The House of Representatives yesterday launched a probe into the alleged non-repatriation of crude oil export proceeds estimated at over $850 billion between 1996 and 2014. The Ad Hoc Committee on Pre-Shipment Inspection of Exports and NonRepatriation of Crude Oil Proceeds Chairman Seyi Sowunmi said this during the committee’s inaugural press conference.
According to him, recent findings suggest a significant breakdown in compliance with the Pre-Shipment Inspection of Exports Act, as operators in the oil and gas sector allegedly failed to repatriate between 40 and 45 per cent of crude oil export proceeds — contrary to the law mandating full repatriation within 90 days for oil exports and 180 days for non-oil exports.
He also expressed concern over “worrisome disparities” in export-earnings data among government agencies such as the Central Bank of Nigeria (CBN), Nigerian Upstream Petroleum Regulatory Commission (NUPRC), Nigerian National Petroleum Company Limited (NNPCL), and the National Bureau of Statistics (NBS), as well as inconsistencies between Nigerian and international data sources like OPEC.

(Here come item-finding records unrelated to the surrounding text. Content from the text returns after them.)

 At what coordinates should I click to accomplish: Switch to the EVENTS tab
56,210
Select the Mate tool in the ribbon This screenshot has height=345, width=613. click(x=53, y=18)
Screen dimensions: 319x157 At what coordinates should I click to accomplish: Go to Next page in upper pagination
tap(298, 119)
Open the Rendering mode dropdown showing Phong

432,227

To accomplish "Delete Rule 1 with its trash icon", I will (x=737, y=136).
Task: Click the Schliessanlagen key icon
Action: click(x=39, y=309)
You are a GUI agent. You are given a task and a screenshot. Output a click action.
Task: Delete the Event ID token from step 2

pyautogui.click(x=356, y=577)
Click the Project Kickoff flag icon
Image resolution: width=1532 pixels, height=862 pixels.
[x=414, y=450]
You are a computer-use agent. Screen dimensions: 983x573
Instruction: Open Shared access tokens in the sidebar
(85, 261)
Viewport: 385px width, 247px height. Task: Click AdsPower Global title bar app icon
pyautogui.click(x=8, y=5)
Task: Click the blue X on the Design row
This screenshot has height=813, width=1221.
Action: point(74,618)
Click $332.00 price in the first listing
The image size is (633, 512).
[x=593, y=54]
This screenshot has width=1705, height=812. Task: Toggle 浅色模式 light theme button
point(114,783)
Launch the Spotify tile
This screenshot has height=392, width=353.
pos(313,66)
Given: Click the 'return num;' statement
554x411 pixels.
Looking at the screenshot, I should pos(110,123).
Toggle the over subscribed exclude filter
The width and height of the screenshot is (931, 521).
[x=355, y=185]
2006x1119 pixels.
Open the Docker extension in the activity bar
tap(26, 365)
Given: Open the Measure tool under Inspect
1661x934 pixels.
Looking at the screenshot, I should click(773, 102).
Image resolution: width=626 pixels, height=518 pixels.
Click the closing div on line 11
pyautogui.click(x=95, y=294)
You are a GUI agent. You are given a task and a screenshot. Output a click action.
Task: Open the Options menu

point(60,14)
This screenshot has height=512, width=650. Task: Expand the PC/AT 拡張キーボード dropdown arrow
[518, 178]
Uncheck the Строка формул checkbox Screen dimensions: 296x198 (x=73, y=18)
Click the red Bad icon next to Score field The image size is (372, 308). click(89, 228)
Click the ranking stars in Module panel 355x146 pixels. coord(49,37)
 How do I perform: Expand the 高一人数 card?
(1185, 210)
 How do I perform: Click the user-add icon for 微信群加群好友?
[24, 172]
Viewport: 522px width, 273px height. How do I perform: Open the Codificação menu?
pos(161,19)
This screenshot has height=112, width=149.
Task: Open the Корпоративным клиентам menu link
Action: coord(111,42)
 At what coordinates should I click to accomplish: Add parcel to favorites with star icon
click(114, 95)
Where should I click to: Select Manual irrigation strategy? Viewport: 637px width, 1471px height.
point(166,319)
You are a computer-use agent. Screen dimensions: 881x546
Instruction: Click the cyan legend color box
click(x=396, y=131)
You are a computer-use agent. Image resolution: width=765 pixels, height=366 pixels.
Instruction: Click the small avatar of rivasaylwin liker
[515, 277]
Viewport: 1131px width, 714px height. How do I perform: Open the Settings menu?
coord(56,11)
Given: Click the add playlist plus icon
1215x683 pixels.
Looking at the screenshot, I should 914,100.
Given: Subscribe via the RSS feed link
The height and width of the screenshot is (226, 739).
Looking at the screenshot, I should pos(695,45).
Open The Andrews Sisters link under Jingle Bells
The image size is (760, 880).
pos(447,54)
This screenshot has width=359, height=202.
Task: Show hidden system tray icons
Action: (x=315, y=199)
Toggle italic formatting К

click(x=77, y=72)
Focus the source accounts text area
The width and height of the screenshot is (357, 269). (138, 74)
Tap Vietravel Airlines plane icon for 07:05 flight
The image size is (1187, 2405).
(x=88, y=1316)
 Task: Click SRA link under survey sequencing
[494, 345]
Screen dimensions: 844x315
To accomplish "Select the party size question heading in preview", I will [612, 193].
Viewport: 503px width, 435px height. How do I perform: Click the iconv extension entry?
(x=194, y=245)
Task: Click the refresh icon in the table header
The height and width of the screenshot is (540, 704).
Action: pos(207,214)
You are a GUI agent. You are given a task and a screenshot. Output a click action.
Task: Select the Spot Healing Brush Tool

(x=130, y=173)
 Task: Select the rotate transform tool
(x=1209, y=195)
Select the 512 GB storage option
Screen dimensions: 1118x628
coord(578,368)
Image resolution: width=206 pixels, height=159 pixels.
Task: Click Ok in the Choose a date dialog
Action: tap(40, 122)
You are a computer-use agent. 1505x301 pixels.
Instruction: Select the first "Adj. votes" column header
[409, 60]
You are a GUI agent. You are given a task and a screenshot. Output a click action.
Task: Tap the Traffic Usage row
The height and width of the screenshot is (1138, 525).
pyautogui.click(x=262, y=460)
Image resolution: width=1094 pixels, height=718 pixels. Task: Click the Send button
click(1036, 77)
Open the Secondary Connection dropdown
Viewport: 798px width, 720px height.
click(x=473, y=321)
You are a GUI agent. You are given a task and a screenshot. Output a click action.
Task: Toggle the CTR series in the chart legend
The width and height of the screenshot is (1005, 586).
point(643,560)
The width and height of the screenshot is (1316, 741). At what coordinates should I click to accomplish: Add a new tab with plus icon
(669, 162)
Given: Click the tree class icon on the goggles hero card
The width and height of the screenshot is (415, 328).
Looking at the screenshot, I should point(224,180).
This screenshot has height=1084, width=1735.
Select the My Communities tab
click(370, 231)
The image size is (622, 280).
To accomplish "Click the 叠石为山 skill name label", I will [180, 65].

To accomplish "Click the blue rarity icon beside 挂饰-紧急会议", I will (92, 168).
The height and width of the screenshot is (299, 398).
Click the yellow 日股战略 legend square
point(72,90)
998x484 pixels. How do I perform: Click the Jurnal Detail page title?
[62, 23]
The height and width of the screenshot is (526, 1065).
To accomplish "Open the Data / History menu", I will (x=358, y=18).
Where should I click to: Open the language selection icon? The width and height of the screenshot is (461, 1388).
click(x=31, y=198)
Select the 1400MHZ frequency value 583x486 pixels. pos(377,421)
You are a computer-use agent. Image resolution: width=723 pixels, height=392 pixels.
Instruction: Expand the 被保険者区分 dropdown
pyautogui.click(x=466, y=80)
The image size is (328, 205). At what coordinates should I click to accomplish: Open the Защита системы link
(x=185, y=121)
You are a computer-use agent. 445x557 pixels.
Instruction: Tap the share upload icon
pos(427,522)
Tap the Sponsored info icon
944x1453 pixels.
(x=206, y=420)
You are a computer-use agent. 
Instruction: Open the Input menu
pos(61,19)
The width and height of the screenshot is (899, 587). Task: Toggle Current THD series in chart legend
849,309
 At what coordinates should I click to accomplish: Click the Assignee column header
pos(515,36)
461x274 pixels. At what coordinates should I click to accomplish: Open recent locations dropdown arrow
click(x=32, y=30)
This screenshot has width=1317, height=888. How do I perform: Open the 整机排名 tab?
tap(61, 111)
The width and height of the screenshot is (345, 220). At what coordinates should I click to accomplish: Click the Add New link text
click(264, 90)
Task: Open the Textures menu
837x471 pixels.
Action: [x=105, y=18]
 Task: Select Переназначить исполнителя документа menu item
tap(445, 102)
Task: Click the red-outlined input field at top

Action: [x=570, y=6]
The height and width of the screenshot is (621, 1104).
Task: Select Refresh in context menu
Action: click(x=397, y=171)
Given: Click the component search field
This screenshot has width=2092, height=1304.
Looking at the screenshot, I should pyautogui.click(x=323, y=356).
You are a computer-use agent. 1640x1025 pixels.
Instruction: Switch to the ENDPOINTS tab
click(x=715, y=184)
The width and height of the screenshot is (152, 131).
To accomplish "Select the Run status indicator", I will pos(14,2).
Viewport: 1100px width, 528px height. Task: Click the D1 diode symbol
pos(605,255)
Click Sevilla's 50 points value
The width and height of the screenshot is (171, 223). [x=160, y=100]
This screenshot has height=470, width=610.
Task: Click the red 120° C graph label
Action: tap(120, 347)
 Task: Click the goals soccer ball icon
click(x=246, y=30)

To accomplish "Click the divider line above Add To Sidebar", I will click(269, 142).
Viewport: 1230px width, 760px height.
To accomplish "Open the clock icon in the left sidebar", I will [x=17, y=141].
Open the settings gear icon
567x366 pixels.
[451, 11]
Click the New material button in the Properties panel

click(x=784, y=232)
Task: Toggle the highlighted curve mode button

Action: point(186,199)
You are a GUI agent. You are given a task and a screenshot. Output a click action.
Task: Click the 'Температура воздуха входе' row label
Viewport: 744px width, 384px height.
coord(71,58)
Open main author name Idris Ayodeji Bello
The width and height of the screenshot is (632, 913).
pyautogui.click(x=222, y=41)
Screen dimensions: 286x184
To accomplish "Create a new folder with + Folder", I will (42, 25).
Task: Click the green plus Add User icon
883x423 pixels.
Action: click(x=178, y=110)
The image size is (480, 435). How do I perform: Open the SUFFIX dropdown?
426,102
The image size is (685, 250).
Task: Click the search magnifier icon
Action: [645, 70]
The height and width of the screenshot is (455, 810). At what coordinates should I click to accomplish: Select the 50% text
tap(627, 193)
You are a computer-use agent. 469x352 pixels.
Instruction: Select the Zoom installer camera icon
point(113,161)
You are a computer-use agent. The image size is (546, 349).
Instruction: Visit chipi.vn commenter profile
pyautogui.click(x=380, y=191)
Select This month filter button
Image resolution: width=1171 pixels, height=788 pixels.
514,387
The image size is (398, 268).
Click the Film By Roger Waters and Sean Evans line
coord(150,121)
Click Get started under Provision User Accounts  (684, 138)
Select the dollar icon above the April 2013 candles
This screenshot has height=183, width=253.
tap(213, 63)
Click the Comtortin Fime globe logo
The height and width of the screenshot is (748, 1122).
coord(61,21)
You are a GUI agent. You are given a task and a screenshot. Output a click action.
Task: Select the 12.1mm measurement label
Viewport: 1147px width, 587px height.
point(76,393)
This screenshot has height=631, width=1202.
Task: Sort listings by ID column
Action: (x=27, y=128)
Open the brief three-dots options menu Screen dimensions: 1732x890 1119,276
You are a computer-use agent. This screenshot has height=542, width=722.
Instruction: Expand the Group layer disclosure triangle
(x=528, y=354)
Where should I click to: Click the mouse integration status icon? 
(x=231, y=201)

According to Sowunmi, non-oil exports— particularly in the solid minerals sector—have also shown “high levels of non-compliance” with repatriation laws According to him, the Pre-shipment Inspection of Exports Act (CAP P26, LFN 2004) established the Nigerian Export Supervision Scheme (NESS) to prevent capital flight, ensure accurate export valuation, and safeguard Nigeria’s foreign exchange earnings.
Before the Act was enacted in 1996, he said, the country suffered from “endemic leakages in the form of under-valuation, delayed invoicing, price manipulation, illegal swaps, and deliberate over-loading.”
The chairman said they would probe the exact volume and value of unrepatriated export proceeds from oil, gas, and non-oil sectors since 1996, determine why government agencies produce conflicting export data, and engage experts for a forensic reconciliation of exportproceeds accounts.